## What you have to do
Where does the string "details" occur in the entries below? Copy every line where it does.

## Given information

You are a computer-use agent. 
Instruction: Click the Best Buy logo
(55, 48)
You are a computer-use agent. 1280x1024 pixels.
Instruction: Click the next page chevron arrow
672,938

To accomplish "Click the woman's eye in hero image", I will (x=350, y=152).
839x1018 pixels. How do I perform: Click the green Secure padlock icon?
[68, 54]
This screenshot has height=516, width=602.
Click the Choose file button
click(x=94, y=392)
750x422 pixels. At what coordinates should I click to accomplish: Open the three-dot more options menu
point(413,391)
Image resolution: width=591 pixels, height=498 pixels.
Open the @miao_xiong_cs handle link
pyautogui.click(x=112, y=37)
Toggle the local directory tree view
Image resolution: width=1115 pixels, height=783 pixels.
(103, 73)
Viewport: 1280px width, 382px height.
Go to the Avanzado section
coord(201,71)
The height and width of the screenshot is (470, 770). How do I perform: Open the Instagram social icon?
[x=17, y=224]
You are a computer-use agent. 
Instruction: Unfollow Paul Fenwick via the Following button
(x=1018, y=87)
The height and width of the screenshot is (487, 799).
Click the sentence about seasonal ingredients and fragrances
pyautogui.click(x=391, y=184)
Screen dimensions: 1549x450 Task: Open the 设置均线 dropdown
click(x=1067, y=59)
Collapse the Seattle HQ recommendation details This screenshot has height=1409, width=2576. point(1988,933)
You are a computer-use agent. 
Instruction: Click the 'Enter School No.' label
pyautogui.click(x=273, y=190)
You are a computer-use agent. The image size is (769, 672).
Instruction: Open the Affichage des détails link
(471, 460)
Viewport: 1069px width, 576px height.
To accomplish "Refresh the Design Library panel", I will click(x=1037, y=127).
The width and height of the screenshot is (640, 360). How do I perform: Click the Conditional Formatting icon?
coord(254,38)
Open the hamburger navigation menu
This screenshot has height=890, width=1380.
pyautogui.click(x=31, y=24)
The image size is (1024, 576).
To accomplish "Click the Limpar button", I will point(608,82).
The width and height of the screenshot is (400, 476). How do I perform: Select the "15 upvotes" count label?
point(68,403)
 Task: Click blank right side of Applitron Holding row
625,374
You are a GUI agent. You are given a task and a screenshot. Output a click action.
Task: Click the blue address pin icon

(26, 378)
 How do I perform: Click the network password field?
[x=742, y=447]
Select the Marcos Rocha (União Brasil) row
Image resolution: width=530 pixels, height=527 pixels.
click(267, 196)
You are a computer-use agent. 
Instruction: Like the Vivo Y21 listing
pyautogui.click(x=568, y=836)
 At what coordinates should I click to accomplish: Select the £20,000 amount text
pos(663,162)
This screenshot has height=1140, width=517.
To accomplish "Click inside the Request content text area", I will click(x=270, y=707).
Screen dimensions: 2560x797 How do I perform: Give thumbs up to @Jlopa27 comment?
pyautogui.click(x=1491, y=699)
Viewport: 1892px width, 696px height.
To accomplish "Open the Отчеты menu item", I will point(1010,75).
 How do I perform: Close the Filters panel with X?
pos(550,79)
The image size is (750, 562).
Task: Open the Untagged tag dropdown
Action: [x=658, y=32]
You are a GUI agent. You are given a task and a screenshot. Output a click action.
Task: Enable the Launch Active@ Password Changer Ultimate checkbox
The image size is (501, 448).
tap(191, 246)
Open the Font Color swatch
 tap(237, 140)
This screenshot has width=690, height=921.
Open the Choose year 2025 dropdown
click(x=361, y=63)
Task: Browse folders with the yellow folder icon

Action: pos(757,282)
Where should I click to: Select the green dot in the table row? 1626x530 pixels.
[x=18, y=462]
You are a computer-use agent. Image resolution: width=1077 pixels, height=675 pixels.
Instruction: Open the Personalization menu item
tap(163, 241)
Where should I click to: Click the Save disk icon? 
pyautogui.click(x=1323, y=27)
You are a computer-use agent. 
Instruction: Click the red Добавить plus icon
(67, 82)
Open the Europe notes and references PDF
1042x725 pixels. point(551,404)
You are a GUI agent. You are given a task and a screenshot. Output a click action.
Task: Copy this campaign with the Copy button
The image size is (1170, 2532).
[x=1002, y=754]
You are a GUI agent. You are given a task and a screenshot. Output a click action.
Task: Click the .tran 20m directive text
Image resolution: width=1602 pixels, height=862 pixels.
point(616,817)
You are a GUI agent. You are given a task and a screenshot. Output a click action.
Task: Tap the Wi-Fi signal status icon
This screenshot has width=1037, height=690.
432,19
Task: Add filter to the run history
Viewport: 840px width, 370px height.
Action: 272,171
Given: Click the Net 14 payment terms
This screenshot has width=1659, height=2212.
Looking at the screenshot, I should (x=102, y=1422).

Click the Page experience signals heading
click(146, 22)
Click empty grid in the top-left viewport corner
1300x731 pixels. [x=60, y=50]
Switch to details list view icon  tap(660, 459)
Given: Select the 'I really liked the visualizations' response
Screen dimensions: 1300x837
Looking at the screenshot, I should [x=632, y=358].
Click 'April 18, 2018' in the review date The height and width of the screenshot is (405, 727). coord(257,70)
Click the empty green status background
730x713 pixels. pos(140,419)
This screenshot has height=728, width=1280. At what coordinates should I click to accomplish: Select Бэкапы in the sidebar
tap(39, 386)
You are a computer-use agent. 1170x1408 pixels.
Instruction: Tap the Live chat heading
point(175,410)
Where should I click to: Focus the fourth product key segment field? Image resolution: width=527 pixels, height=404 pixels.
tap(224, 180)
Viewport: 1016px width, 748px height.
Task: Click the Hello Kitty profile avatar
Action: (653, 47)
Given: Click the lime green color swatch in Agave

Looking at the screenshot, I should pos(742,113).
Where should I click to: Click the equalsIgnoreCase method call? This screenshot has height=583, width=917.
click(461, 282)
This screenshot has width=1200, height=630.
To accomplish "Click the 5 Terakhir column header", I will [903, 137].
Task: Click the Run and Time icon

## Expected output
Collapse the Seattle HQ recommendation details This screenshot has height=1409, width=2576. point(1988,933)
Switch to details list view icon  tap(660, 459)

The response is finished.